● **WHAT YOU WILL DO**: Nothing but an exact copy of the data should be given.

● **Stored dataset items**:
☆ ☆ ☆

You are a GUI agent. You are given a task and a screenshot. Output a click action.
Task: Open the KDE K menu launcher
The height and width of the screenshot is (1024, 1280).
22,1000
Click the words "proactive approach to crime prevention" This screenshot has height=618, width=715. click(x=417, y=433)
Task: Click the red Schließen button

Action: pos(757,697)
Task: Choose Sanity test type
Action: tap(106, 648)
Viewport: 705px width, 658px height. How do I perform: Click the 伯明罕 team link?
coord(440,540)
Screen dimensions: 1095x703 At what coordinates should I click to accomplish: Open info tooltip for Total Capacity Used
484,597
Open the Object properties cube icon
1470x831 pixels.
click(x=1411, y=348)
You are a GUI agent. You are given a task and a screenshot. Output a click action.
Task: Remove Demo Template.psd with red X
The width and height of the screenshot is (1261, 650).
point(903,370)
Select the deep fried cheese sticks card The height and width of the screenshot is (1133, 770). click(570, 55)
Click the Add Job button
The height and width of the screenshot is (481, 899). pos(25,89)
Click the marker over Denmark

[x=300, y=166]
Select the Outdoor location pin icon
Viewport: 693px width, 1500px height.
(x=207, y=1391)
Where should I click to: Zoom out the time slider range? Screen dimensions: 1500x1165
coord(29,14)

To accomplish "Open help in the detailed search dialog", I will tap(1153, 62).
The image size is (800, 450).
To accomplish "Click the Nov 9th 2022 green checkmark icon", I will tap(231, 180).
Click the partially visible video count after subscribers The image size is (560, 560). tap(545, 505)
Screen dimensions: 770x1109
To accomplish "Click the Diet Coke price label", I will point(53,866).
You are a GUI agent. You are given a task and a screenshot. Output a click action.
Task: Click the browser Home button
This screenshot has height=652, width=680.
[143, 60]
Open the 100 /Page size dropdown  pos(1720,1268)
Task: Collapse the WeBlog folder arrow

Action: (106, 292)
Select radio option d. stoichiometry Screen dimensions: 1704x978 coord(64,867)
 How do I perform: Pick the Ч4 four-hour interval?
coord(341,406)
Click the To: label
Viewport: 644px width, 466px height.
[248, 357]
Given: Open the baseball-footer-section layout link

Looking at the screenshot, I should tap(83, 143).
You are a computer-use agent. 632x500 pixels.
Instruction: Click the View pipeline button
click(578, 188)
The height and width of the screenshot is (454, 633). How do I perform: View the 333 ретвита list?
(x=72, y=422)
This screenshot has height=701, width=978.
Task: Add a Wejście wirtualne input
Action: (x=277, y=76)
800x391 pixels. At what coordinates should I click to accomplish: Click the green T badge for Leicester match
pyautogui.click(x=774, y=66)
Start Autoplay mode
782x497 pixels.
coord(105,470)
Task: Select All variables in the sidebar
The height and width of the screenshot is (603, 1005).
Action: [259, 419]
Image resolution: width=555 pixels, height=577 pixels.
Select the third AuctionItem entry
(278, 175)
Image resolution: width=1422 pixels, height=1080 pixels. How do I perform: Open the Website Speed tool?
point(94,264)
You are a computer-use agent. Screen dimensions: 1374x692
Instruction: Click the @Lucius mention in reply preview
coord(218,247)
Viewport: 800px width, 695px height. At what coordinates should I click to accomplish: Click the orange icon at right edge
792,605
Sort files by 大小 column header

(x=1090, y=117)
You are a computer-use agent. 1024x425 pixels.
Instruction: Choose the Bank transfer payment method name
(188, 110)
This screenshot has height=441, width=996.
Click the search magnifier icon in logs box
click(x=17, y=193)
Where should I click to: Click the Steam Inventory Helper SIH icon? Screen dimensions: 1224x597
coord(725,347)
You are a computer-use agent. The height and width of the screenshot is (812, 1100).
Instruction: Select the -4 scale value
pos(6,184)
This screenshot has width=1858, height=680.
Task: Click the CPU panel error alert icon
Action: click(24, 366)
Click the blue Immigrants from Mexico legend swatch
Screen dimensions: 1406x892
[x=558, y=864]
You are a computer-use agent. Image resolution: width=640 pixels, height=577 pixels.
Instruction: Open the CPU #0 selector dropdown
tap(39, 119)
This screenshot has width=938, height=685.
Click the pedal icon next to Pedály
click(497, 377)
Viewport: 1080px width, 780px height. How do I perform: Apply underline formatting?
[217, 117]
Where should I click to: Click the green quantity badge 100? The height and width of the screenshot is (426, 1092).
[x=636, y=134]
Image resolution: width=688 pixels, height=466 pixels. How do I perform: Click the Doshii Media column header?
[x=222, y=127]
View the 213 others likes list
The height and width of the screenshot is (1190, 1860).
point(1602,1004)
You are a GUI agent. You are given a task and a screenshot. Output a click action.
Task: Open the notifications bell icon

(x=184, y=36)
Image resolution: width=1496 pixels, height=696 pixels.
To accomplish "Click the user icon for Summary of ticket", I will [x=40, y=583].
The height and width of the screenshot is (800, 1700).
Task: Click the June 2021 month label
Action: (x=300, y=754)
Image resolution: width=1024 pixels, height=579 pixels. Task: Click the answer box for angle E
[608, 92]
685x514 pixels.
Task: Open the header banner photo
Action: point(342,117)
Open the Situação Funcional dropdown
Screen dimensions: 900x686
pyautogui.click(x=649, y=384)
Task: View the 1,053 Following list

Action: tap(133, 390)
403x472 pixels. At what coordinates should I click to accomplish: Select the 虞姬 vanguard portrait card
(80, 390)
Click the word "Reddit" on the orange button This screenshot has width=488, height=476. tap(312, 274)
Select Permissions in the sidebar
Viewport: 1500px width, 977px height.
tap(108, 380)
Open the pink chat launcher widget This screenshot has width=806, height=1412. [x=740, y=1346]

☆ ☆ ☆

● **WRITTEN ANSWER**:
You are a GUI agent. You are given a task and a screenshot. Output a click action.
Task: Open the KDE K menu launcher
The height and width of the screenshot is (1024, 1280).
22,1000
Click the words "proactive approach to crime prevention" This screenshot has height=618, width=715. click(x=417, y=433)
Task: Click the red Schließen button

Action: pos(757,697)
Task: Choose Sanity test type
Action: tap(106, 648)
Viewport: 705px width, 658px height. How do I perform: Click the 伯明罕 team link?
coord(440,540)
Screen dimensions: 1095x703 At what coordinates should I click to accomplish: Open info tooltip for Total Capacity Used
484,597
Open the Object properties cube icon
1470x831 pixels.
click(x=1411, y=348)
You are a GUI agent. You are given a task and a screenshot. Output a click action.
Task: Remove Demo Template.psd with red X
The width and height of the screenshot is (1261, 650).
point(903,370)
Select the deep fried cheese sticks card The height and width of the screenshot is (1133, 770). click(570, 55)
Click the Add Job button
The height and width of the screenshot is (481, 899). pos(25,89)
Click the marker over Denmark

[x=300, y=166]
Select the Outdoor location pin icon
Viewport: 693px width, 1500px height.
(x=207, y=1391)
Where should I click to: Zoom out the time slider range? Screen dimensions: 1500x1165
coord(29,14)

To accomplish "Open help in the detailed search dialog", I will tap(1153, 62).
The image size is (800, 450).
To accomplish "Click the Nov 9th 2022 green checkmark icon", I will tap(231, 180).
Click the partially visible video count after subscribers The image size is (560, 560). tap(545, 505)
Screen dimensions: 770x1109
To accomplish "Click the Diet Coke price label", I will point(53,866).
You are a GUI agent. You are given a task and a screenshot. Output a click action.
Task: Click the browser Home button
This screenshot has height=652, width=680.
[143, 60]
Open the 100 /Page size dropdown  pos(1720,1268)
Task: Collapse the WeBlog folder arrow

Action: (106, 292)
Select radio option d. stoichiometry Screen dimensions: 1704x978 coord(64,867)
 How do I perform: Pick the Ч4 four-hour interval?
coord(341,406)
Click the To: label
Viewport: 644px width, 466px height.
[248, 357]
Given: Open the baseball-footer-section layout link

Looking at the screenshot, I should tap(83, 143).
You are a computer-use agent. 632x500 pixels.
Instruction: Click the View pipeline button
click(578, 188)
The height and width of the screenshot is (454, 633). How do I perform: View the 333 ретвита list?
(x=72, y=422)
This screenshot has height=701, width=978.
Task: Add a Wejście wirtualne input
Action: (x=277, y=76)
800x391 pixels. At what coordinates should I click to accomplish: Click the green T badge for Leicester match
pyautogui.click(x=774, y=66)
Start Autoplay mode
782x497 pixels.
coord(105,470)
Task: Select All variables in the sidebar
The height and width of the screenshot is (603, 1005).
Action: [259, 419]
Image resolution: width=555 pixels, height=577 pixels.
Select the third AuctionItem entry
(278, 175)
Image resolution: width=1422 pixels, height=1080 pixels. How do I perform: Open the Website Speed tool?
point(94,264)
You are a computer-use agent. Screen dimensions: 1374x692
Instruction: Click the @Lucius mention in reply preview
coord(218,247)
Viewport: 800px width, 695px height. At what coordinates should I click to accomplish: Click the orange icon at right edge
792,605
Sort files by 大小 column header

(x=1090, y=117)
You are a computer-use agent. 1024x425 pixels.
Instruction: Choose the Bank transfer payment method name
(188, 110)
This screenshot has height=441, width=996.
Click the search magnifier icon in logs box
click(x=17, y=193)
Where should I click to: Click the Steam Inventory Helper SIH icon? Screen dimensions: 1224x597
coord(725,347)
You are a computer-use agent. The height and width of the screenshot is (812, 1100).
Instruction: Select the -4 scale value
pos(6,184)
This screenshot has width=1858, height=680.
Task: Click the CPU panel error alert icon
Action: click(24, 366)
Click the blue Immigrants from Mexico legend swatch
Screen dimensions: 1406x892
[x=558, y=864]
You are a computer-use agent. Image resolution: width=640 pixels, height=577 pixels.
Instruction: Open the CPU #0 selector dropdown
tap(39, 119)
This screenshot has width=938, height=685.
Click the pedal icon next to Pedály
click(497, 377)
Viewport: 1080px width, 780px height. How do I perform: Apply underline formatting?
[217, 117]
Where should I click to: Click the green quantity badge 100? The height and width of the screenshot is (426, 1092).
[x=636, y=134]
Image resolution: width=688 pixels, height=466 pixels. How do I perform: Click the Doshii Media column header?
[x=222, y=127]
View the 213 others likes list
The height and width of the screenshot is (1190, 1860).
point(1602,1004)
You are a GUI agent. You are given a task and a screenshot. Output a click action.
Task: Open the notifications bell icon

(x=184, y=36)
Image resolution: width=1496 pixels, height=696 pixels.
To accomplish "Click the user icon for Summary of ticket", I will [x=40, y=583].
The height and width of the screenshot is (800, 1700).
Task: Click the June 2021 month label
Action: (x=300, y=754)
Image resolution: width=1024 pixels, height=579 pixels. Task: Click the answer box for angle E
[608, 92]
685x514 pixels.
Task: Open the header banner photo
Action: point(342,117)
Open the Situação Funcional dropdown
Screen dimensions: 900x686
pyautogui.click(x=649, y=384)
Task: View the 1,053 Following list

Action: tap(133, 390)
403x472 pixels. At what coordinates should I click to accomplish: Select the 虞姬 vanguard portrait card
(80, 390)
Click the word "Reddit" on the orange button This screenshot has width=488, height=476. tap(312, 274)
Select Permissions in the sidebar
Viewport: 1500px width, 977px height.
tap(108, 380)
Open the pink chat launcher widget This screenshot has width=806, height=1412. [x=740, y=1346]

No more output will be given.